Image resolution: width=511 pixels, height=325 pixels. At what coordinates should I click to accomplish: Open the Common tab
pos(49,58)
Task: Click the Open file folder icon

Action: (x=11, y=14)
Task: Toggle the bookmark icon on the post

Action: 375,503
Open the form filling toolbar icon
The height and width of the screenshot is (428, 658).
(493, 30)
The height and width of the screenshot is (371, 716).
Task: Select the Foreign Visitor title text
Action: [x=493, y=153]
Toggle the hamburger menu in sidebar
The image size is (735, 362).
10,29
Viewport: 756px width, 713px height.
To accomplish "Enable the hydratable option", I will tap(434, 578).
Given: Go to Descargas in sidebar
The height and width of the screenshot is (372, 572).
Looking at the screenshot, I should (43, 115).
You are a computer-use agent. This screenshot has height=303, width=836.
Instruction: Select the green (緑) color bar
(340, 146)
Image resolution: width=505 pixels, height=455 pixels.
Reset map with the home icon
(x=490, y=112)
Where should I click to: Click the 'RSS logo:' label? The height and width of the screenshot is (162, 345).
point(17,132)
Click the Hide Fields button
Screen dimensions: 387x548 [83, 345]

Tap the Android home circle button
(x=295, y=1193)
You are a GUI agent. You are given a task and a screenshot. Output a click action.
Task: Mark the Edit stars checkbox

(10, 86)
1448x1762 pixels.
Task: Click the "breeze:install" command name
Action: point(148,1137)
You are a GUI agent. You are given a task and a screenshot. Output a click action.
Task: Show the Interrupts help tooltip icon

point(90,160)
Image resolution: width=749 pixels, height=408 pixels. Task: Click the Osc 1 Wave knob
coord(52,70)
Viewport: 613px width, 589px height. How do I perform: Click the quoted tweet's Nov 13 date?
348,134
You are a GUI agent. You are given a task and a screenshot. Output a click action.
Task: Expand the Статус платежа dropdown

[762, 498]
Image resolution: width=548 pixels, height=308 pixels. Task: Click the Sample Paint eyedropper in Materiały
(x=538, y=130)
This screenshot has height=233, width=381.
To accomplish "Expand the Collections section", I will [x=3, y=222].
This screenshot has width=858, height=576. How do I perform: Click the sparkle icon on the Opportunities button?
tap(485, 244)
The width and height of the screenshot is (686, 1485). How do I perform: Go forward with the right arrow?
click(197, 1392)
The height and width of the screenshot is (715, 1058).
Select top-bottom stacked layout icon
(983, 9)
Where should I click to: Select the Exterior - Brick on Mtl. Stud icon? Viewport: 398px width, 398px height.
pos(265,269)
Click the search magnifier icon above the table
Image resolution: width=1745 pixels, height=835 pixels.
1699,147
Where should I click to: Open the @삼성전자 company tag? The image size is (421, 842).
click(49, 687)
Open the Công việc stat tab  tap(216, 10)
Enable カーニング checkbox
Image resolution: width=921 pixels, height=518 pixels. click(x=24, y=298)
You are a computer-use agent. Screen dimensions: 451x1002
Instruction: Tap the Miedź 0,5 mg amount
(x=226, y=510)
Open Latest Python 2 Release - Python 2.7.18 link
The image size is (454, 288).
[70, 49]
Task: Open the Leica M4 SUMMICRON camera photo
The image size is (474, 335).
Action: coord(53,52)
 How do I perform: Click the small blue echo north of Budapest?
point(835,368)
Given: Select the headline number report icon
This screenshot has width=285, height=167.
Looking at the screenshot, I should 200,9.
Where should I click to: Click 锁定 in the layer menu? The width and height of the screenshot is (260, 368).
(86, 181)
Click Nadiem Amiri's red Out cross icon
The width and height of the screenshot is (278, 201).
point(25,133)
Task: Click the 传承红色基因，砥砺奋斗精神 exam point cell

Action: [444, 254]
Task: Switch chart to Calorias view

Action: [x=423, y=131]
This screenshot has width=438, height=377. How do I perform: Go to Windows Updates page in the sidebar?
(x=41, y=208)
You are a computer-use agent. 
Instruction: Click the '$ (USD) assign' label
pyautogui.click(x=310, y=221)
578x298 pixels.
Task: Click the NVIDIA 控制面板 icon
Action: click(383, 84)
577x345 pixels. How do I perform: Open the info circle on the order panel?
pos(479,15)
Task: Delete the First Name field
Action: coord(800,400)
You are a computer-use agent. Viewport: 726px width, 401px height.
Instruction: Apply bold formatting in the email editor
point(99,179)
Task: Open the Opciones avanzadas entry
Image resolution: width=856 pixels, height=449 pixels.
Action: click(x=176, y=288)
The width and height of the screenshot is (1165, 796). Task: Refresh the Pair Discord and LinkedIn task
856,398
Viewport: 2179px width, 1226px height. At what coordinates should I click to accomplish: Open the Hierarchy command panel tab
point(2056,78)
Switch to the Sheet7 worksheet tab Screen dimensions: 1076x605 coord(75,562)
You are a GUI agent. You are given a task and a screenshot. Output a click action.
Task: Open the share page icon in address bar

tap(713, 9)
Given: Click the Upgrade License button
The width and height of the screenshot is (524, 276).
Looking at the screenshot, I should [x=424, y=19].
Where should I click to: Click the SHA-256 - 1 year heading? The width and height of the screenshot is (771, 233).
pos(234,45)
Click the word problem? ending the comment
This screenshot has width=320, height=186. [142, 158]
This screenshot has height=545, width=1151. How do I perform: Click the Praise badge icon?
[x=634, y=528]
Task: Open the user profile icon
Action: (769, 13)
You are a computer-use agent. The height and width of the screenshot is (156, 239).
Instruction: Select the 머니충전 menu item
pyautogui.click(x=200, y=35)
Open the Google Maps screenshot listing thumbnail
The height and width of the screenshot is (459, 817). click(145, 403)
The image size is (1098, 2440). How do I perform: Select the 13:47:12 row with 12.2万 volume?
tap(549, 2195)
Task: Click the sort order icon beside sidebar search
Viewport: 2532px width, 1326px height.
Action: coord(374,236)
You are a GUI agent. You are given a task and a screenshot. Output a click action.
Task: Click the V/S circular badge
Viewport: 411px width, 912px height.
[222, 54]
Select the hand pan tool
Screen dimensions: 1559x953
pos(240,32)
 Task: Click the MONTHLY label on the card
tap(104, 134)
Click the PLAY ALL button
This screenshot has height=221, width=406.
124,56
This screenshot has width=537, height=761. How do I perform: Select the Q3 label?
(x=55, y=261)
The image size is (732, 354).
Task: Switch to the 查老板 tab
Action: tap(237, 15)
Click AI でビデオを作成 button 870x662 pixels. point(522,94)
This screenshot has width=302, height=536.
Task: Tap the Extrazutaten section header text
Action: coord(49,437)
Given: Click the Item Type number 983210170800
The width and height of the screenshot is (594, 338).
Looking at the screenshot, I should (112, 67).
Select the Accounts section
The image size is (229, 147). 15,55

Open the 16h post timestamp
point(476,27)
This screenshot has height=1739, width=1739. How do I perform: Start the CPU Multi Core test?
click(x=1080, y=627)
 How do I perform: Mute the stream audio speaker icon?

▶ **GOAL OF THE EXERCISE**:
Please repeat all of the data above, swapping each "GUI agent" for "GUI assistant" and keeping everything else the same.

▶ **SOLUTION TO THIS TASK**:
Image resolution: width=511 pixels, height=325 pixels. At what coordinates should I click to accomplish: Open the Common tab
pos(49,58)
Task: Click the Open file folder icon

Action: (x=11, y=14)
Task: Toggle the bookmark icon on the post

Action: 375,503
Open the form filling toolbar icon
The height and width of the screenshot is (428, 658).
(493, 30)
The height and width of the screenshot is (371, 716).
Task: Select the Foreign Visitor title text
Action: [x=493, y=153]
Toggle the hamburger menu in sidebar
The image size is (735, 362).
10,29
Viewport: 756px width, 713px height.
To accomplish "Enable the hydratable option", I will tap(434, 578).
Given: Go to Descargas in sidebar
The height and width of the screenshot is (372, 572).
Looking at the screenshot, I should (43, 115).
You are a computer-use agent. This screenshot has height=303, width=836.
Instruction: Select the green (緑) color bar
(340, 146)
Image resolution: width=505 pixels, height=455 pixels.
Reset map with the home icon
(x=490, y=112)
Where should I click to: Click the 'RSS logo:' label? The height and width of the screenshot is (162, 345).
point(17,132)
Click the Hide Fields button
Screen dimensions: 387x548 [83, 345]

Tap the Android home circle button
(x=295, y=1193)
You are a GUI assistant. You are given a task and a screenshot. Output a click action.
Task: Mark the Edit stars checkbox

(10, 86)
1448x1762 pixels.
Task: Click the "breeze:install" command name
Action: point(148,1137)
You are a GUI assistant. You are given a task and a screenshot. Output a click action.
Task: Show the Interrupts help tooltip icon

point(90,160)
Image resolution: width=749 pixels, height=408 pixels. Task: Click the Osc 1 Wave knob
coord(52,70)
Viewport: 613px width, 589px height. How do I perform: Click the quoted tweet's Nov 13 date?
348,134
You are a GUI assistant. You are given a task and a screenshot. Output a click action.
Task: Expand the Статус платежа dropdown

[762, 498]
Image resolution: width=548 pixels, height=308 pixels. Task: Click the Sample Paint eyedropper in Materiały
(x=538, y=130)
This screenshot has height=233, width=381.
To accomplish "Expand the Collections section", I will [x=3, y=222].
This screenshot has width=858, height=576. How do I perform: Click the sparkle icon on the Opportunities button?
tap(485, 244)
The width and height of the screenshot is (686, 1485). How do I perform: Go forward with the right arrow?
click(197, 1392)
The height and width of the screenshot is (715, 1058).
Select top-bottom stacked layout icon
(983, 9)
Where should I click to: Select the Exterior - Brick on Mtl. Stud icon? Viewport: 398px width, 398px height.
pos(265,269)
Click the search magnifier icon above the table
Image resolution: width=1745 pixels, height=835 pixels.
1699,147
Where should I click to: Open the @삼성전자 company tag? The image size is (421, 842).
click(49, 687)
Open the Công việc stat tab  tap(216, 10)
Enable カーニング checkbox
Image resolution: width=921 pixels, height=518 pixels. click(x=24, y=298)
You are a computer-use agent. Screen dimensions: 451x1002
Instruction: Tap the Miedź 0,5 mg amount
(x=226, y=510)
Open Latest Python 2 Release - Python 2.7.18 link
The image size is (454, 288).
[70, 49]
Task: Open the Leica M4 SUMMICRON camera photo
The image size is (474, 335).
Action: coord(53,52)
 How do I perform: Click the small blue echo north of Budapest?
point(835,368)
Given: Select the headline number report icon
This screenshot has width=285, height=167.
Looking at the screenshot, I should 200,9.
Where should I click to: Click 锁定 in the layer menu? The width and height of the screenshot is (260, 368).
(86, 181)
Click Nadiem Amiri's red Out cross icon
The width and height of the screenshot is (278, 201).
point(25,133)
Task: Click the 传承红色基因，砥砺奋斗精神 exam point cell

Action: [444, 254]
Task: Switch chart to Calorias view

Action: [x=423, y=131]
This screenshot has width=438, height=377. How do I perform: Go to Windows Updates page in the sidebar?
(x=41, y=208)
You are a computer-use agent. 
Instruction: Click the '$ (USD) assign' label
pyautogui.click(x=310, y=221)
578x298 pixels.
Task: Click the NVIDIA 控制面板 icon
Action: click(383, 84)
577x345 pixels. How do I perform: Open the info circle on the order panel?
pos(479,15)
Task: Delete the First Name field
Action: coord(800,400)
You are a computer-use agent. Viewport: 726px width, 401px height.
Instruction: Apply bold formatting in the email editor
point(99,179)
Task: Open the Opciones avanzadas entry
Image resolution: width=856 pixels, height=449 pixels.
Action: click(x=176, y=288)
The width and height of the screenshot is (1165, 796). Task: Refresh the Pair Discord and LinkedIn task
856,398
Viewport: 2179px width, 1226px height. At what coordinates should I click to accomplish: Open the Hierarchy command panel tab
point(2056,78)
Switch to the Sheet7 worksheet tab Screen dimensions: 1076x605 coord(75,562)
You are a GUI assistant. You are given a task and a screenshot. Output a click action.
Task: Open the share page icon in address bar

tap(713, 9)
Given: Click the Upgrade License button
The width and height of the screenshot is (524, 276).
Looking at the screenshot, I should [x=424, y=19].
Where should I click to: Click the SHA-256 - 1 year heading? The width and height of the screenshot is (771, 233).
pos(234,45)
Click the word problem? ending the comment
This screenshot has width=320, height=186. [142, 158]
This screenshot has height=545, width=1151. How do I perform: Click the Praise badge icon?
[x=634, y=528]
Task: Open the user profile icon
Action: (769, 13)
You are a computer-use agent. The height and width of the screenshot is (156, 239).
Instruction: Select the 머니충전 menu item
pyautogui.click(x=200, y=35)
Open the Google Maps screenshot listing thumbnail
The height and width of the screenshot is (459, 817). click(145, 403)
The image size is (1098, 2440). How do I perform: Select the 13:47:12 row with 12.2万 volume?
tap(549, 2195)
Task: Click the sort order icon beside sidebar search
Viewport: 2532px width, 1326px height.
Action: coord(374,236)
You are a GUI assistant. You are given a task and a screenshot. Output a click action.
Task: Click the V/S circular badge
Viewport: 411px width, 912px height.
[222, 54]
Select the hand pan tool
Screen dimensions: 1559x953
pos(240,32)
 Task: Click the MONTHLY label on the card
tap(104, 134)
Click the PLAY ALL button
This screenshot has height=221, width=406.
124,56
This screenshot has width=537, height=761. How do I perform: Select the Q3 label?
(x=55, y=261)
The image size is (732, 354).
Task: Switch to the 查老板 tab
Action: tap(237, 15)
Click AI でビデオを作成 button 870x662 pixels. point(522,94)
This screenshot has width=302, height=536.
Task: Tap the Extrazutaten section header text
Action: coord(49,437)
Given: Click the Item Type number 983210170800
The width and height of the screenshot is (594, 338).
Looking at the screenshot, I should (112, 67).
Select the Accounts section
The image size is (229, 147). 15,55

Open the 16h post timestamp
point(476,27)
This screenshot has height=1739, width=1739. How do I perform: Start the CPU Multi Core test?
click(x=1080, y=627)
 How do I perform: Mute the stream audio speaker icon?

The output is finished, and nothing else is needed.